A $975,000 federal grant was awarded to the San Diego Community College District to expand a program that provides free online textbooks and resources to students, saving them the cost of buying expensive books for their classes.

The Community Funding Project grant came through the support of Rep. Scott Peters, who sought the funds, according to the district.

“Lower costs for textbooks help community college students deal with one less burden as they pursue their academic goals,” Peters said. “With rising costs of tuition and textbooks, programs that expand affordability encourage students who need the most support. I thank San Diego Community College District for this work and hope to see more programs like this one in many other districts.”

The grant money will be used to develop more zero-textbook-cost courses, which use digital materials that are free to students. Textbook prices, which have risen more than 800% since 1978, can be a prohibitive cost for many students, who on average spend about $1,200 a year for textbooks.

“The cost of buying textbooks can often be more than our students are paying to take classes at our colleges,” said Carlos O. Cortez, chancellor of the San Diego Community College District. “Offering more zero-textbook-cost classes is part of our district’s commitment to making sure all students have access to education.”

Almost 1,200 classes with free or low-cost textbooks were offered at the district’s four colleges in fall 2020. About 370 faculty members are teaching such classes, with workshops and presentations being held to train additional faculty members.

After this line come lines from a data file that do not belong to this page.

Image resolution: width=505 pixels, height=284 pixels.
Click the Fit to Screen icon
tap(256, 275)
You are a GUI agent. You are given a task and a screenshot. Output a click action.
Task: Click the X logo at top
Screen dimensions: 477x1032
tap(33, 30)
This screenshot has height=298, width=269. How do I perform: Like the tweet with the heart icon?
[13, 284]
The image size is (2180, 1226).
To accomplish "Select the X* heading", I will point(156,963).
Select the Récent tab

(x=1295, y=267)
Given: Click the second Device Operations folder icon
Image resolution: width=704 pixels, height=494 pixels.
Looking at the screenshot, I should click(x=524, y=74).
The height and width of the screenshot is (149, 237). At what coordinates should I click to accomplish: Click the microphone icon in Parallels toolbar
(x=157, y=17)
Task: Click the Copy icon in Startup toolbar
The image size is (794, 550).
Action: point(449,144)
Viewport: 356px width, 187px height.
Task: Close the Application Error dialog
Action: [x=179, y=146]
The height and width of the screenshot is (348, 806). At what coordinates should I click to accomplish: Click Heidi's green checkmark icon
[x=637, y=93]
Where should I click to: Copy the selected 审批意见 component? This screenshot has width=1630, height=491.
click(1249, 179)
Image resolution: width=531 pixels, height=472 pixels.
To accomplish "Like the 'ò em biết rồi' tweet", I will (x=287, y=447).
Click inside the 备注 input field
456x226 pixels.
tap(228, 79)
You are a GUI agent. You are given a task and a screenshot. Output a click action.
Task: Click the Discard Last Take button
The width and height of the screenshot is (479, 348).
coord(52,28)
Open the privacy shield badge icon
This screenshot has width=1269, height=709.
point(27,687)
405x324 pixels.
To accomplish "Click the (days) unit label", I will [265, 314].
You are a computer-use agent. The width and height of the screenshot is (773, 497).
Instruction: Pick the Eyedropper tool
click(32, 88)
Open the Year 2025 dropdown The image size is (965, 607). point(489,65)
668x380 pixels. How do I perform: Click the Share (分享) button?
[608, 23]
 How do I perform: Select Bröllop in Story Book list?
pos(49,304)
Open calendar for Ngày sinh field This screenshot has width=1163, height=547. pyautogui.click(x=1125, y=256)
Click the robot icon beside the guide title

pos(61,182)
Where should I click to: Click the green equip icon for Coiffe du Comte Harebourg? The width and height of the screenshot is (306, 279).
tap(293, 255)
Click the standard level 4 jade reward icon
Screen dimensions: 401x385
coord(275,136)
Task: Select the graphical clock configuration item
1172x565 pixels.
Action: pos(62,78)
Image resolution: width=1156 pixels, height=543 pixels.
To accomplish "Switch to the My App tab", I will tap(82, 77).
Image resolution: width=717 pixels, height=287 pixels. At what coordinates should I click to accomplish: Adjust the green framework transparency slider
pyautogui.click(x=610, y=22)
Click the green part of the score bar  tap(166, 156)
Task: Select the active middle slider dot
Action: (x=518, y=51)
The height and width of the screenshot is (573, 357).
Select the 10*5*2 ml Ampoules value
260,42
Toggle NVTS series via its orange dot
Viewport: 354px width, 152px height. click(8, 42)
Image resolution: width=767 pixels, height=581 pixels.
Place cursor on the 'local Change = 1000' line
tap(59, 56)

The grant will expand previous projects from faculty, staff and the bookstore to develop zero-cost textbook courses. Last year, students at San Diego City, Mesa and Miramar colleges were able to save over $3 million in educational costs, as reported by district officials. In addition, educational materials created through this grant will be labeled with a Creative Commons license, which means that colleges and students statewide will have free access to them.

Mathematics currently has the most zero-textbook-cost courses, although numerous other areas, including psychology, business, history and English, offer such classes. In fall 2021, students in zero-textbook-cost classes had a 2% higher success rate than other classes, according to SDCCD.